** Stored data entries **
┄┄┄┄┄┄┄┄┄┄┄┄┄┄┄┄┄┄┄┄

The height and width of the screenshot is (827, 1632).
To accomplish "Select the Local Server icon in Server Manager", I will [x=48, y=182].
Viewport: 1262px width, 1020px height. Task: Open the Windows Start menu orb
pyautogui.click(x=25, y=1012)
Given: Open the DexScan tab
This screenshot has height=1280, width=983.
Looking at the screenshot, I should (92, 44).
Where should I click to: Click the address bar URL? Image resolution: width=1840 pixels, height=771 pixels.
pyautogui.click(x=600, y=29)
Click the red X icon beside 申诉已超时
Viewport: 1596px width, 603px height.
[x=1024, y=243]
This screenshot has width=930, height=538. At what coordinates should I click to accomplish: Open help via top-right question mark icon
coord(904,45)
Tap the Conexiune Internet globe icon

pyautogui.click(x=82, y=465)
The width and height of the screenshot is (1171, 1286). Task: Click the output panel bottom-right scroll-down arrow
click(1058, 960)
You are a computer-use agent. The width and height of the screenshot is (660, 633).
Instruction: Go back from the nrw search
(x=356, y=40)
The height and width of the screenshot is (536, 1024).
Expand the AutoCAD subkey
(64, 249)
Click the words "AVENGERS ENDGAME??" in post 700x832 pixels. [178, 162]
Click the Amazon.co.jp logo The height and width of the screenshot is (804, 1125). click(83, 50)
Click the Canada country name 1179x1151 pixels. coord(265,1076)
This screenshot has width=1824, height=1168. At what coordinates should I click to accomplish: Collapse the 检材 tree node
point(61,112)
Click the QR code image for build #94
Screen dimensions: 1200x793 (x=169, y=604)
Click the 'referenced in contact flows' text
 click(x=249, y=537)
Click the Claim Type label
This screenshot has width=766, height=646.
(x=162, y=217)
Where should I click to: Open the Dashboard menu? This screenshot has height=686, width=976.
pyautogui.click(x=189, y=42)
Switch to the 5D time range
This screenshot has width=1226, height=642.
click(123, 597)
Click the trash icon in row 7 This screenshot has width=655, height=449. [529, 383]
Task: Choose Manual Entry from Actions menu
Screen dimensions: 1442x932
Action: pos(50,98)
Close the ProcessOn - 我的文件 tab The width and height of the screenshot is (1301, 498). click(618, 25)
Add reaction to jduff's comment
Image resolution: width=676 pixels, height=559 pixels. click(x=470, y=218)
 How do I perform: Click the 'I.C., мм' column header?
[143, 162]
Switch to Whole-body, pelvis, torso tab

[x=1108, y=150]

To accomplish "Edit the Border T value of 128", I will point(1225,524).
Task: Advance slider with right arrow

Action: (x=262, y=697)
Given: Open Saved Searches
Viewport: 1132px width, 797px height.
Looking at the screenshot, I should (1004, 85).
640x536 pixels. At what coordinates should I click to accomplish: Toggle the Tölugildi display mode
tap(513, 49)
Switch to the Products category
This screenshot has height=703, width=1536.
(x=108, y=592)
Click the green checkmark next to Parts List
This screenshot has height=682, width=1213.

┄┄┄┄┄┄┄┄┄┄┄┄┄┄┄┄┄┄┄┄

** Problem to work on **
Please transcribe exactly the line containing "Click the Claim Type label" and every line after it to the end of the data, and no other lines.

** Answer box **
Click the Claim Type label
This screenshot has width=766, height=646.
(x=162, y=217)
Where should I click to: Open the Dashboard menu? This screenshot has height=686, width=976.
pyautogui.click(x=189, y=42)
Switch to the 5D time range
This screenshot has width=1226, height=642.
click(123, 597)
Click the trash icon in row 7 This screenshot has width=655, height=449. [529, 383]
Task: Choose Manual Entry from Actions menu
Screen dimensions: 1442x932
Action: pos(50,98)
Close the ProcessOn - 我的文件 tab The width and height of the screenshot is (1301, 498). click(618, 25)
Add reaction to jduff's comment
Image resolution: width=676 pixels, height=559 pixels. click(x=470, y=218)
 How do I perform: Click the 'I.C., мм' column header?
[143, 162]
Switch to Whole-body, pelvis, torso tab

[x=1108, y=150]

To accomplish "Edit the Border T value of 128", I will point(1225,524).
Task: Advance slider with right arrow

Action: (x=262, y=697)
Given: Open Saved Searches
Viewport: 1132px width, 797px height.
Looking at the screenshot, I should (1004, 85).
640x536 pixels. At what coordinates should I click to accomplish: Toggle the Tölugildi display mode
tap(513, 49)
Switch to the Products category
This screenshot has height=703, width=1536.
(x=108, y=592)
Click the green checkmark next to Parts List
This screenshot has height=682, width=1213.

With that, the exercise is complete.